*** Block opens ***

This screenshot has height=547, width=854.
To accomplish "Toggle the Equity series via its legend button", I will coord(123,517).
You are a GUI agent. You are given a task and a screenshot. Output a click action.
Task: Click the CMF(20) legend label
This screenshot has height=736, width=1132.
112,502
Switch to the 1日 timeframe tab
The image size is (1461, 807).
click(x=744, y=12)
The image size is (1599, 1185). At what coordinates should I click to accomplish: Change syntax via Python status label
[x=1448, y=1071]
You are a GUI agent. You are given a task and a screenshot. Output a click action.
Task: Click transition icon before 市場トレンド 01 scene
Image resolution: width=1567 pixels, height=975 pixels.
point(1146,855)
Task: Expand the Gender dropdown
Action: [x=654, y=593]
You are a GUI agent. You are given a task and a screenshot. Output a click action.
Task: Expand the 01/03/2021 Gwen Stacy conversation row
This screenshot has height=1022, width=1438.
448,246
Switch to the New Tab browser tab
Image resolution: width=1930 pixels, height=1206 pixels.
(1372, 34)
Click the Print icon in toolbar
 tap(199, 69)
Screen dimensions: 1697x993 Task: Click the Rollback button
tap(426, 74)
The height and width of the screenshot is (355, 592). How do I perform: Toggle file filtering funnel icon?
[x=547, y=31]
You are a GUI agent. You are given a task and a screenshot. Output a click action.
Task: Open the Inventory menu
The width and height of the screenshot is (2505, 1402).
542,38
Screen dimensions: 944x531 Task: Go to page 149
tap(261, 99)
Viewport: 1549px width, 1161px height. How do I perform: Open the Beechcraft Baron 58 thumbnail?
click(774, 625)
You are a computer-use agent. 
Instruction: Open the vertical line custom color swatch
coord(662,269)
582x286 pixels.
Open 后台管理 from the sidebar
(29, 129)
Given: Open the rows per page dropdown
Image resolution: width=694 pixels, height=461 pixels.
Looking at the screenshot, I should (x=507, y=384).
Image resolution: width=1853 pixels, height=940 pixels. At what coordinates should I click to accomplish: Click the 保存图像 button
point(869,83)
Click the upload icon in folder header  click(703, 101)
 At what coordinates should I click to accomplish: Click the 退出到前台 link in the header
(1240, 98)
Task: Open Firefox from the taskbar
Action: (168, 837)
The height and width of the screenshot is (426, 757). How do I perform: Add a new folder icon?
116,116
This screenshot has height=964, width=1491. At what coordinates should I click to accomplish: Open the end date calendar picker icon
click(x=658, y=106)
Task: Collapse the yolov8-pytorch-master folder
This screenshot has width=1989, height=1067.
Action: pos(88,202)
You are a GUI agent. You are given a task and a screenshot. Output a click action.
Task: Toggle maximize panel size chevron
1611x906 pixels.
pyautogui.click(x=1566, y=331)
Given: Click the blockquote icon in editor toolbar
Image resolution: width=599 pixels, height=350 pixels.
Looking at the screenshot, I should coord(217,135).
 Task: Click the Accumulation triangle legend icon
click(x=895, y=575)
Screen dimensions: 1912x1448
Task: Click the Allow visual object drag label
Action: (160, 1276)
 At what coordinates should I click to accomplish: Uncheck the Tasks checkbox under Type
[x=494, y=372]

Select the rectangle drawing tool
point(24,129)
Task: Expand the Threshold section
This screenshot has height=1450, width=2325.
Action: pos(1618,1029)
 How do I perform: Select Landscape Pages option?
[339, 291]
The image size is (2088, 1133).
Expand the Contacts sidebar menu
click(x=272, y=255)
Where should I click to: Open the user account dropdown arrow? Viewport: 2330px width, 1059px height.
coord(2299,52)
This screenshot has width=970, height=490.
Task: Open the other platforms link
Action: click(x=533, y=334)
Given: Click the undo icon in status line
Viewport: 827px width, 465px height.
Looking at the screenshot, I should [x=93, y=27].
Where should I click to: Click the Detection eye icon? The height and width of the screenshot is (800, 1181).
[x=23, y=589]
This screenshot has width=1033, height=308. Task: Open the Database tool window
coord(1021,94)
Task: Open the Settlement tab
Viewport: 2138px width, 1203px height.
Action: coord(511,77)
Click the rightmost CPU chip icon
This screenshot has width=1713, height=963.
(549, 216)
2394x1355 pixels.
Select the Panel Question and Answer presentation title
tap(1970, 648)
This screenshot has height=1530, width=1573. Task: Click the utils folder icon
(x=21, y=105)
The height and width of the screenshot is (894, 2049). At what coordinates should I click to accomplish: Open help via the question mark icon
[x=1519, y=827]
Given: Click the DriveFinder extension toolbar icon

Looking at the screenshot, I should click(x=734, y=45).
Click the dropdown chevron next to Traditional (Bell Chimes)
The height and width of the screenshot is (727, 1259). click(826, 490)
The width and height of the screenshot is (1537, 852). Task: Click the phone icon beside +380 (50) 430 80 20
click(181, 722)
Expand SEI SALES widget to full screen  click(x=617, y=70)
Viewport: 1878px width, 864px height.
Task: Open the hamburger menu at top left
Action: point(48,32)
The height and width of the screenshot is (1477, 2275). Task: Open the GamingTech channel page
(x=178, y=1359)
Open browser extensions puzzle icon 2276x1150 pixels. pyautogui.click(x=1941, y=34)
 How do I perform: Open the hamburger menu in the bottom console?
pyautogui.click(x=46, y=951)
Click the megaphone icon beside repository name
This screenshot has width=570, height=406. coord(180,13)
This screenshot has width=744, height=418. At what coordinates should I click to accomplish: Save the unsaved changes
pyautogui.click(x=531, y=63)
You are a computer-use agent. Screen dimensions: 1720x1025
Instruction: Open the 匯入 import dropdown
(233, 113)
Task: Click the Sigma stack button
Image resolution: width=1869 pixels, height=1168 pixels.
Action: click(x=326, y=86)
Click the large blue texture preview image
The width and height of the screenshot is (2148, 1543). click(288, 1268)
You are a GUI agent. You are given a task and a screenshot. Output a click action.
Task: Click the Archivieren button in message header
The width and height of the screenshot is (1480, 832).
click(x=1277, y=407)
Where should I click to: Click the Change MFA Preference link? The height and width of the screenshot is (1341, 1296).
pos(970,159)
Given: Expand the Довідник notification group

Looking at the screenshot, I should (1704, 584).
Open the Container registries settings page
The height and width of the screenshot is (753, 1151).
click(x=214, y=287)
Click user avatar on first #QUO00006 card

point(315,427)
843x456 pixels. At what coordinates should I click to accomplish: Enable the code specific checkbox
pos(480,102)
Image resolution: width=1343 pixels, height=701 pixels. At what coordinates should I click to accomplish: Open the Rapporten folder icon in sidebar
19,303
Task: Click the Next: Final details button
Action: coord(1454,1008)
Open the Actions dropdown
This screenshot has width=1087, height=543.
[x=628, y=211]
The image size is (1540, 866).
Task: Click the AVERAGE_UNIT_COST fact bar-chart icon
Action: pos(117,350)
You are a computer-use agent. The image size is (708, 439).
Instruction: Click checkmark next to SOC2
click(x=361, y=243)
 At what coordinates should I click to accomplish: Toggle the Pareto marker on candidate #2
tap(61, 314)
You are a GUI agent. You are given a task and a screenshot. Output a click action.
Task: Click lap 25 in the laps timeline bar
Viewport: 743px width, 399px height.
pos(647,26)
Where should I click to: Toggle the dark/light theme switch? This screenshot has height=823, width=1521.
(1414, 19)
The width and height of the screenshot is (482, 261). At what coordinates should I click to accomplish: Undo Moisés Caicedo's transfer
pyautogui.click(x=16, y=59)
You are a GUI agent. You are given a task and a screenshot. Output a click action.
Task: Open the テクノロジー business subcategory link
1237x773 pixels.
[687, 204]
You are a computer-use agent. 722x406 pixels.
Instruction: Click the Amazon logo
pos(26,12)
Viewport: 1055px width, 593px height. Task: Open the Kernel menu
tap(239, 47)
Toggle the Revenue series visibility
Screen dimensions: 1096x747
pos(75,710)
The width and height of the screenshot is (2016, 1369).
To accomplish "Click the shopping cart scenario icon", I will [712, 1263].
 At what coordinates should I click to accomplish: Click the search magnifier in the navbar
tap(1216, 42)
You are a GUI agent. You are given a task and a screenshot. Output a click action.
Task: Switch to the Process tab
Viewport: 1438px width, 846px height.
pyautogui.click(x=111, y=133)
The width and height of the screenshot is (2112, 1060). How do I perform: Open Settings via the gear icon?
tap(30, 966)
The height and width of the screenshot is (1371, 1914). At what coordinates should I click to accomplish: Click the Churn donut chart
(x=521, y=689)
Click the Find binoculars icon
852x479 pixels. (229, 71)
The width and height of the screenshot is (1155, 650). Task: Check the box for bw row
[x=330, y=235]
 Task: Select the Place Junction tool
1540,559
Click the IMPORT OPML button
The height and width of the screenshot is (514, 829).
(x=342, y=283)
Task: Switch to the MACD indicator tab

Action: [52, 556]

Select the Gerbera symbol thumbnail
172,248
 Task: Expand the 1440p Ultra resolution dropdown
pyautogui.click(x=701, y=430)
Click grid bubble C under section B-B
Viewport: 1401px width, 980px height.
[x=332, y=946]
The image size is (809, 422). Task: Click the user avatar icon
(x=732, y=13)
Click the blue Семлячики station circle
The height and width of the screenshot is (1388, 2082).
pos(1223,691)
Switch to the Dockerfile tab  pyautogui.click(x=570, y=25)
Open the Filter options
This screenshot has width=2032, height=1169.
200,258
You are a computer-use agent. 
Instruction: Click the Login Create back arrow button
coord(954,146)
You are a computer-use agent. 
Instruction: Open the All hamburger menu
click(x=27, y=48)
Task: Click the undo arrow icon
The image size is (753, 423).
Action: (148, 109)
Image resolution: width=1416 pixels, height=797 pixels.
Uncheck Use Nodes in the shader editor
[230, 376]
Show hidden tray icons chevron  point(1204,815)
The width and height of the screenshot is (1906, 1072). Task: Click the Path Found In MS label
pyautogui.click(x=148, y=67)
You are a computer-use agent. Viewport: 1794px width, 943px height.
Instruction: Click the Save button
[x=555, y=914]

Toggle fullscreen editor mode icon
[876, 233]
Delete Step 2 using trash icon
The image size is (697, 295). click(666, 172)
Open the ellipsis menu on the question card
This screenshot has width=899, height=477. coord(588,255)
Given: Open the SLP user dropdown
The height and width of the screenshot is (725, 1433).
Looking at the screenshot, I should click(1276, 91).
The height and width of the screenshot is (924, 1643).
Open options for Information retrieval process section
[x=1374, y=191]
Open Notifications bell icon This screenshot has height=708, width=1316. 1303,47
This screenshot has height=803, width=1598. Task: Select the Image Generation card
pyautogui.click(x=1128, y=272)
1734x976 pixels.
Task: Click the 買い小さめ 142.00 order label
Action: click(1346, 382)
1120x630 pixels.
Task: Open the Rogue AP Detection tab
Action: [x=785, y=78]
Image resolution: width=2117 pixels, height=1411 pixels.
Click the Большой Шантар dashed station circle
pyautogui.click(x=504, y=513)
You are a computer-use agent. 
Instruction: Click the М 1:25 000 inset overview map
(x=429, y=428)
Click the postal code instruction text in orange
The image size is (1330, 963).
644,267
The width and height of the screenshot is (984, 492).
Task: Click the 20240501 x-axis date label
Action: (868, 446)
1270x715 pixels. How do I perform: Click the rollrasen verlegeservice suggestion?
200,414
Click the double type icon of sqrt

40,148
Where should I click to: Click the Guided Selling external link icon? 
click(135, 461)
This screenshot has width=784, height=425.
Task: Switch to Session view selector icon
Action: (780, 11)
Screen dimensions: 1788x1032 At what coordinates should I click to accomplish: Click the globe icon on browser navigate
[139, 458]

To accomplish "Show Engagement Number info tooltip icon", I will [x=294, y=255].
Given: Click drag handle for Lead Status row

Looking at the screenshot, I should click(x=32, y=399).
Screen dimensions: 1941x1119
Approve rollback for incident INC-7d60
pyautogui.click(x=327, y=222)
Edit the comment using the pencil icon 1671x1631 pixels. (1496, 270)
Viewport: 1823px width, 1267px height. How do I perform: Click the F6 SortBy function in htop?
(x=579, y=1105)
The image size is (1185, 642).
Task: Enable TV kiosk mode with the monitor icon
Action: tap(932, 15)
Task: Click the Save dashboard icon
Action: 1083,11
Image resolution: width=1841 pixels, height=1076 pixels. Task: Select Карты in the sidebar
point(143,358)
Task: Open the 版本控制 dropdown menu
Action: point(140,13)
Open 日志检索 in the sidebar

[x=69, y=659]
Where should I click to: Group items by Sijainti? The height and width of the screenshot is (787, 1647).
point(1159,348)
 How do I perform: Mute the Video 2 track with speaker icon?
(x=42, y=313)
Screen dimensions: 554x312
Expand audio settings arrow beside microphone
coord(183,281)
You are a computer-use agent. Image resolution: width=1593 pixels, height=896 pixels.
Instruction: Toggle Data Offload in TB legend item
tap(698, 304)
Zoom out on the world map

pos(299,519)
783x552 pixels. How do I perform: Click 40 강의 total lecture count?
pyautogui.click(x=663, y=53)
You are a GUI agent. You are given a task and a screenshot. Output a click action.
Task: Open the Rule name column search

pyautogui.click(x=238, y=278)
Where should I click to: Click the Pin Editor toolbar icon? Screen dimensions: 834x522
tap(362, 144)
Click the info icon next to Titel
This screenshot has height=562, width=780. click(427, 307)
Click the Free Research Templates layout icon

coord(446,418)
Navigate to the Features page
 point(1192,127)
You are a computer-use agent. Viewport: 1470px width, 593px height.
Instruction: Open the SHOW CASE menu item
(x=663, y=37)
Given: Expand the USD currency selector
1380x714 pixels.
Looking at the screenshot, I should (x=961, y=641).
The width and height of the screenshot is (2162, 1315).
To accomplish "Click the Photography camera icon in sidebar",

*** Block closes ***

| What you will do |
An exact copy is required of each line from the one containing "Task: Open the Rule name column search" through the last line of the material, and of no other line.

| Solution for this task |
Task: Open the Rule name column search

pyautogui.click(x=238, y=278)
Where should I click to: Click the Pin Editor toolbar icon? Screen dimensions: 834x522
tap(362, 144)
Click the info icon next to Titel
This screenshot has height=562, width=780. click(427, 307)
Click the Free Research Templates layout icon

coord(446,418)
Navigate to the Features page
 point(1192,127)
You are a computer-use agent. Viewport: 1470px width, 593px height.
Instruction: Open the SHOW CASE menu item
(x=663, y=37)
Given: Expand the USD currency selector
1380x714 pixels.
Looking at the screenshot, I should (x=961, y=641).
The width and height of the screenshot is (2162, 1315).
To accomplish "Click the Photography camera icon in sidebar",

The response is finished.